2. Hercynian Period:240 million years ago. Examples include the Cape Ranges of South Africa, the Appalachians of the United States and Welsh mountains of the UK.
3. Alpine Period:30 million years ago. Examples include the Alps and the Andes. Mountains created during this period are the highest because the have not yet been reduced by denudation.
# Folding takes place in three main stages:
1. Initial bending of rocks as plates come together
2. Simple Anticlines and Synclines are created.
3. Formation of fold mountains-asymmetrical folds.
4. Breaking of the folding results in faults/depressions.
# Peneplaination is the reduction of fold mountains to a level plain called a peneplain.
Deserts
Deserts
* Definition: An area with little/no vegetation
* Characterised by aridity (low rainfall and high evaporation usually <250mm p.a.)
* 1/3 of the world surface is desert
Location of Deserts
Location Reason
On the Western sides of continents Cold ocean currents exist off the Western sides of continents. Winds blowing over these currents lose their moisture over the sea and are dry by the time they get to sea.
In the interior of continents Winds blowing over continents are dry by the time they get to the interior of continents.

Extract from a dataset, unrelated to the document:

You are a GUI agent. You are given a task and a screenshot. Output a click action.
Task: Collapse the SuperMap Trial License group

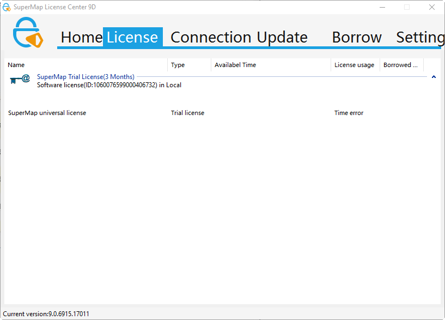434,77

The leeward side of tall mountains Moisture carrying winds are blocked by the side (windward side) of tall mountains. The other side (leeward side) is consequently dry, and deserts may be formed there.
Depressions/basins in the interior of continents The surrounding highlands around depressions/basins cause a rainshadow effect leaving the depression dry.
Agents of Earth Sculpture in Deserts
* The main agents are wind and water.
The Action of Wind in Deserts
* Wind is the most important agent of denudation and deposition in deserts.
* The actions of wind in deserts are known as Aeolian processes.
Wind Transport
* Involves the following processes:
1. Suspension: The movement of particles held up by river turbulence.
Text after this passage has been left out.